1. **Duplicate code**--if there are duplicate chunks of the same code it is tedious to edit because we must perform the same edit on multiple chunks.  We can deduplicate by placing chunks inside functions or adding looping structures.  The longer the code chunks or the more the chunk is repeated, the smellier the code.

1. **Magic numbers**--numbers within code can be mysterious (*like magic!*) if there is no explanation for why they are chosen.  It is good practice to add a comment.  If the number should not be modified, it can be written in the form of a constant.  To do this place an assign statement near the top of the script.  Assign that number to a variable that uses all uppercase letters with underscores as needed.  Other data types can also be made into constants in the same way.  This is not an official "constant object". It is a normal assignment statement, but the all caps name is a hint to other programmers that the variable should not be modified.

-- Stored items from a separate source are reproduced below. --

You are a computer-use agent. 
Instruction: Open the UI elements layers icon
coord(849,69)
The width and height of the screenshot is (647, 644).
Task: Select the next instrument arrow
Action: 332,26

1. **Commented out code**--commenting out code can be used for debugging.  If commented out code is left in other readers may wonder if/when the code should ever be used.  Commented out code should be removed.

1. **Dead code**--dead code is code that will never actually run because of the the structure of the script.  E.g. function definition if function is never called or lines of code below a return statement in a function definition.

1. **Print debugging**--print debugging is when we temporarily place print statements into code to display what variables contain.  This is good for very short scripts to help see what variables may be contributing to bugs.  The practice is considered a code smell because when used in longer scripts it can be tedious to remove them and it is easy to accidentally leave them in.  Instead, debuggers can be used to view variable contents and data types.  Loggers can be used to record information onscreen or to a file.  Logs can be customized to include variable contents and data types.

1.  **Variables with numeric suffixes**-- variables like `password1`, `password2`, `password3` are differentiated by numbers, but it is unclear what these numbers mean.  Instead, use descriptive variable names.  These situations might also call for a looping structure.

1. **Classes that should just be functions or modules**--in some other programming languages, functions must be written within a class definition.  In Python it is often simpler to just create a function definition within a module and avoid an extra, unneeded, class definition.  That being said, if there are many user defined functions that all work on the same data type, it can be helpful to make that data type a class and turn those functions into class methods.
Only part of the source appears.